EXERCICES:
**A)** Résumez en deux phrases l'extrait sur l'enfance dans le cinéma de Tim Burton.
**B)** Prolongez l'extrait sur l'enfance dans le cinéma de Tim Burton au-delà de sa dernière phrase.

EXTRAIT SOURCE:
========================

Un rapport à l’enfance exacerbé
Si le cinéma de Tim Burton est résolument macabre, il fait pourtant une part belle à l’enfance. Elle occupe en effet une place de prédilection dans la filmographie du cinéaste, notamment chez Pee Wee Herman, qui est resté bloqué à la case de l’enfance, ou à travers des personnages d’adolescentes, naïves, symboles d’une pureté encore intacte (« Alice au pays des merveilles ») ou en proie aux perversions de l’époque (Chloë Moretz dans « Dark Shadows »). Mais surtout, l’enfance est un moyen d’expliquer la condition des personnages, de mettre en lumière l’origine des troubles qui les hantent. On revoit encore le flash-back de « Batman » nous présentant le terrible meurtre des parents de Bruce Bayne. Plus largement, on remarque que la figure paternaliste s’est emparée de l’univers burtonien depuis quelques années. Si la relation entre un père et son fils est le cœur principal de l’intrigue de « Big Fish », on retrouve aussi une histoire de paternité dans d’autres projets, y compris parmi les plus anciens (la relation entre « Edward aux mains d’argent » et son créateur ), notamment pour dénoncer les défaillances et errances d’un père (élément qui trouve une résonnance toute particulière dans « Dark Shadows », avec cette scène où Roger Collins accepte de céder son fils en échange de quelques billets verts).

========================

BLOC DE DONNÉES:
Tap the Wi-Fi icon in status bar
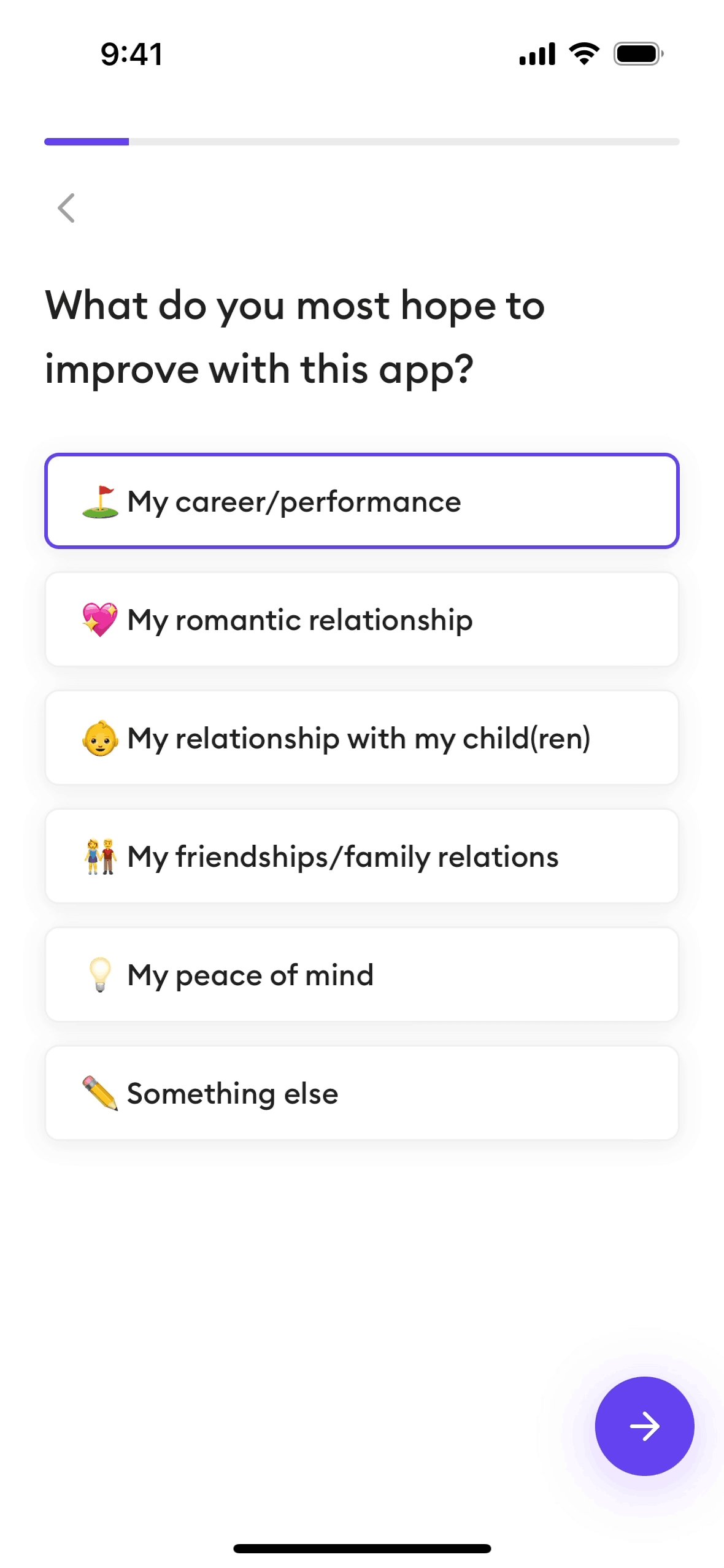point(584,54)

========================

RÉPONSES:
**A)** Bien que résolument macabre, le cinéma de Tim Burton fait une large place à l'enfance, qui sert surtout à expliquer la condition des personnages et l'origine des troubles qui les hantent. Depuis quelques années, la figure paternaliste s'est aussi emparée de son univers, notamment pour dénoncer les défaillances et errances d'un père.

**B)**
Mais plus que l’enfance en soi, Tim Burton aime s’emparer de l’univers qui accompagne généralement cette partie de l’existence. Le cirque et les fêtes foraines deviennent alors des lieux communs pour les protagonistes de ses métrages, symboles de l’expression d’une diversité et des liens qui unissent une famille. Toutefois, il aime jouer avec l’image positive des lieux pour mieux les pervertir, comme c’est le cas pour ce cirque transformé en refuge pour malfrats dans « Batman, le défi ». Néanmoins, ces endroits demeurent le symbole d’une société marginale, vivant selon ses propres règles et en harmonie parfaite, dans l’héritage d’une tradition ancestrale. Cette dimension semble être l’apparat qui sert à Burton pour insister sur la nécessité d’accepter l’autre (le cirque de « Big Fish » ou la troupe d’individus extraordinaires dont s’entoure « Ed Wood »).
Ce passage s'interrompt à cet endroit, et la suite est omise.